Time-synchronized immune-guided SBRT partial bulky tumor irradiation targeting hypoxic segment while sparing the peritumoral immune microenvironment

Two weeks prior to initiation of SBRT-PATHY, serial (7x) bloods were taken from each patient every second day and assayed for serum biomarkers such as High Sensitive C-Reactive Protein (HS-CRP), Lactate Dehydrogenase (LDH) and also Lymphocyte/Monocyte Ratio (LMR). Data from the assays were analysed to define cyclical fluctuations using high-order polynomial trend analysis. In order to determine each patient’s idiosyncratic immune cycle periodicity, the trend/periodicity analysis was performed to generate a standard sine wave of similar periodicity (over several cycles) and visually overlayed and aligned (peak & trough) on the generated polynomial trend graph. This alignment was done in order to project forward in time to the designated/putative treatment date(s) (Figs. 1 and 2). After the biomarker data analysis detected the immune fluctuations and related idiosyncratic immune cycle periodicity, we determined the “most favourable” and “least favourable” treatment time-positions in the immune cycle. As the biomarkers we used are known to rise and fall periodically over several days with the initiation and then homeostatic termination of the immune response [13, 17], we defined a pre-trough time-position as the “most favourable” treatment phase in the immune cycle, while a pre-peak region as the “least favourable” day for SBRT-PATHY. In order to evaluate the impact of an idiosyncratic immune cycle on treatment outcomes, our first consecutive four patients were treated on the “most favourable” while the remaining four on the “least favourable” day.

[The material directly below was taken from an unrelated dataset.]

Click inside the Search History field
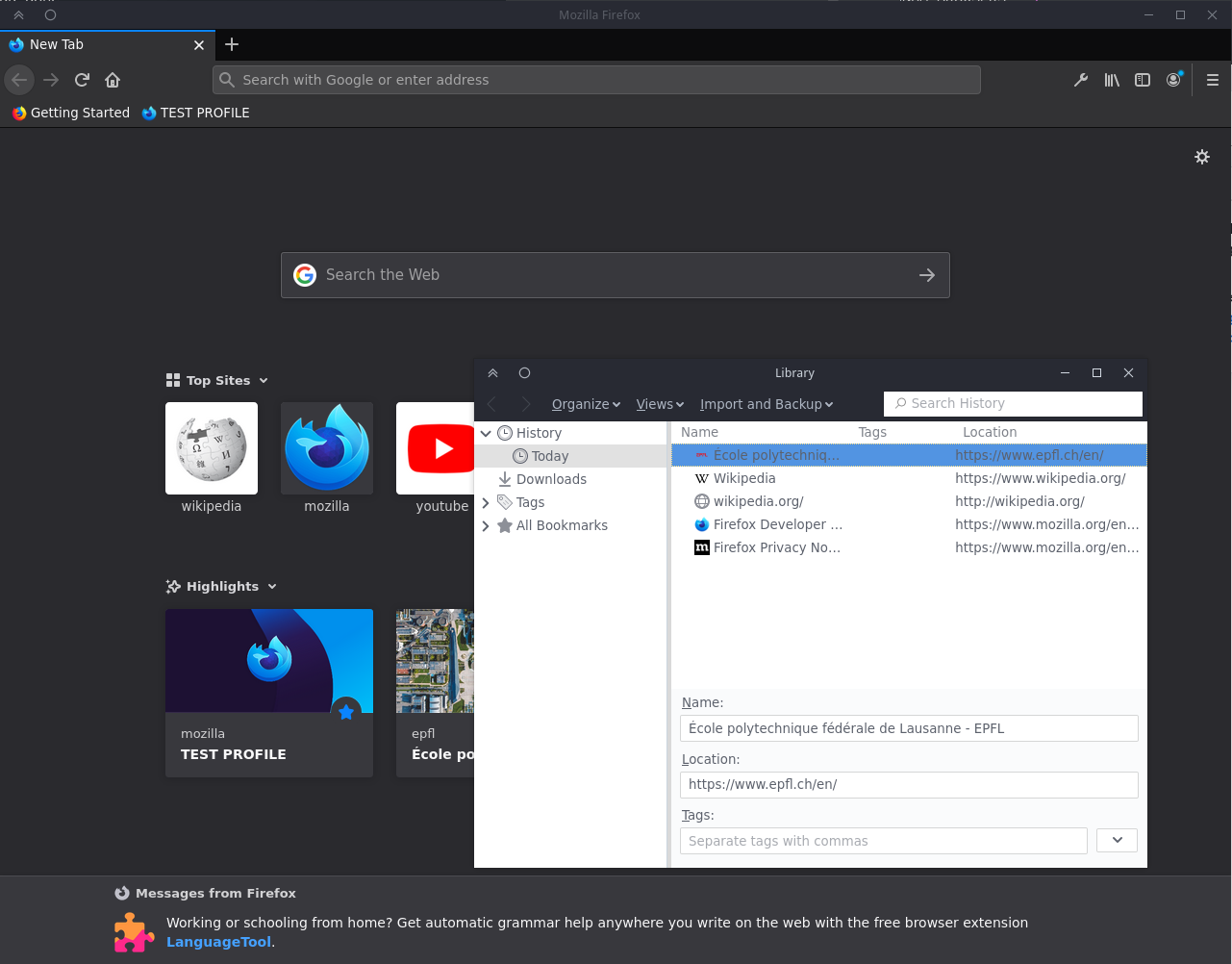Screen dimensions: 1232x964 1012,403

SBRT-PATHY target definition and radiotherapy technique have been previously described in detail [7]. We used a combination of CT and 18F-FDG-PET to define the hypovascularized (contrast-hypo-enhanced) and hypometabolic (SUV max < 3) tumor region representing the “hypoxic” segment between the central-necrotic and the remaining peripheral-vascularized tumor segments, which was then irradiated with 10Gy × 3 to the 70%-isodose line (Fig. 3).

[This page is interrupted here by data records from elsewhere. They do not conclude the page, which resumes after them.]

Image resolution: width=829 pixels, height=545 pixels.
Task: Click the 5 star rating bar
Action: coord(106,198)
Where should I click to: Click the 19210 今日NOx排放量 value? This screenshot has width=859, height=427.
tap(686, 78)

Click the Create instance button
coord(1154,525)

Eight patients with symptomatic, unresectable bulky tumors were prospectively treated between November 2017 and July 2019 with time-synchronized immune-guided SBRT-PATHY. All patients presented either distant metastases or regional metastatic lymph nodes that were not irradiated but followed for AE-induction. The treated patients’ main characteristics are summarized in Table 1. Two of eight patients previously received chemotherapy and immunotherapy, and both developed disease progression prior to SBRT-PATHY. No patient received any systemic treatment concomitant with SBRT-PATHY or before the second follow up after it. Two patients which previously received systemic treatment, continued with their treatment after 2 months post-SBRT-PATHY. The response evaluation was performed following the RECIST criteria at 1 month after the treatment by using CT and/or PET-CT, followed by repeated scans at month 2 and then every 3 months. Toxicity was evaluated using the CTCAE Criteria v5.0. All procedures performed in the present study were in accordance with the ethical standards. All the patients signed the informed consent. Present study has been registered by the local ethic committee under study number A 37/19.

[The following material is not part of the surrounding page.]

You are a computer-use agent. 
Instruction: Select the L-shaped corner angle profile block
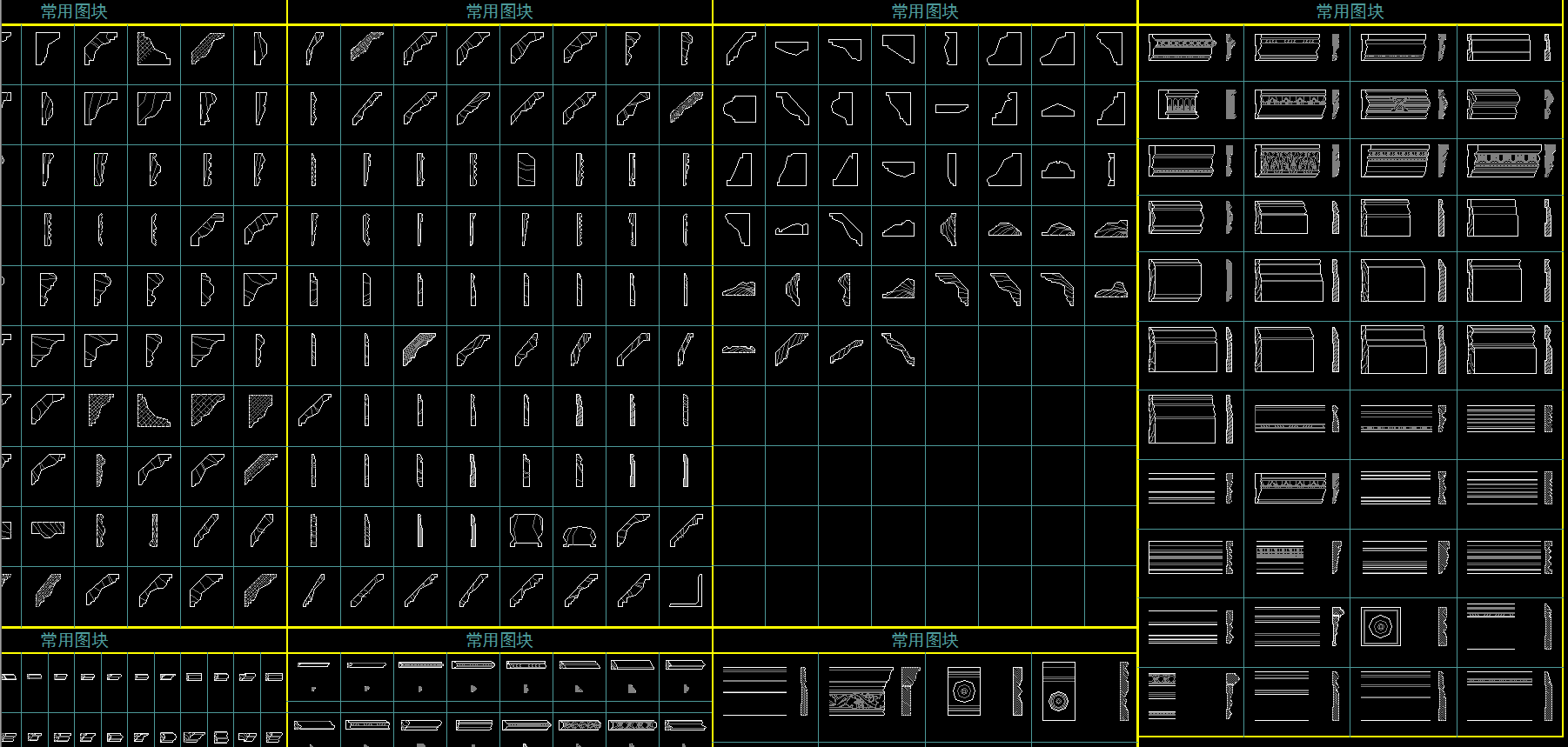click(x=686, y=591)
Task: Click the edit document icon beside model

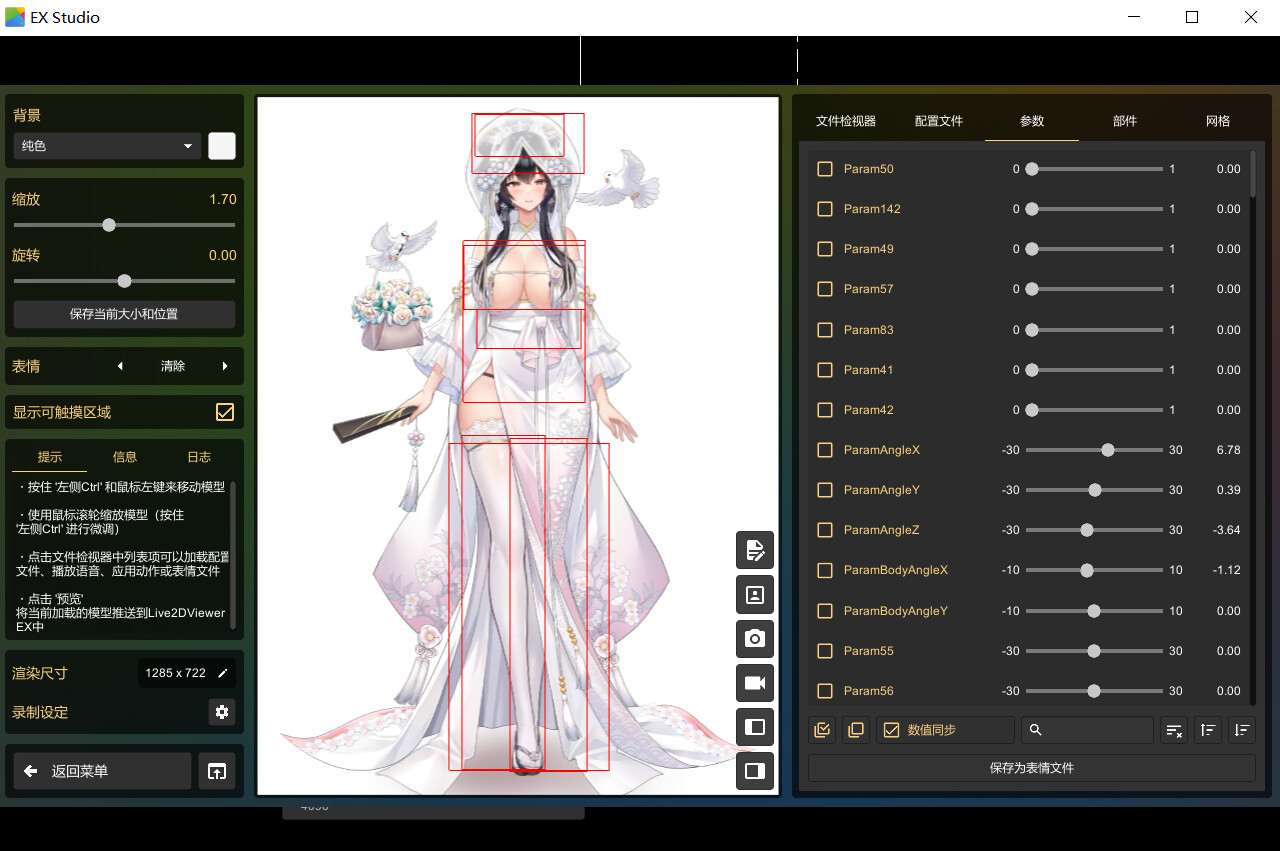Action: 755,550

The biomarker data analysis showed immune response fluctuations (Fig. 2) which were synchronized, following similar, regular frequency. The mean immune cycle duration was 7.3 days (range: 6.5–10). The average HS-CRP and LDH concentrations were 2.92 mg/dl (range: 0.13–7.35) and 492.8 (range: 163–1080), respectively.

The median follow-up was 11.8 months (range: 4–22). At the time of analysis, one patient (treated at “most favourable” time-position) had died 22 months after SBRT-PATHY because of causes other than cancer. A significant BE (defined as a 30% or greater regression of partially treated bulky tumor) was observed in all four patients treated at “most favourable” time-position (including those two previously being in progression under systemic treatment) with an average tumor shrinkage of 100% (three complete responses (CR), one 80% tumor regression), while among those treated at “least favourable” time-position in two patients with an average tumor shrinkage of 35% (one CR, one 50% tumor regression, two stable bulky tumors reduced for 25%). Significant AE was observed in three patients treated at “most favourable” time-position (in lung and lymph node metastases, and in primary breast cancer) (Fig. 4), while in one among those treated at “least favourable” time-position (in lymph node metastases). Two patients with CR (one from each treatment group) were submitted two months after SBRT-PATHY to surgery, which confirmed pathologic CR at the level of the partially treated bulky tumor but also regional unirradiated lymph node metastases in both patients. Six out of eight patients were free from progression among which all four which were treated at “most favourable” day. In all these four patients was also achieved the symptom relief while among those treated at “least favourable” day it was observed in three patients. Four patients (two from each treatment group) experienced fatigue grade 1. No patient reported any late toxicity.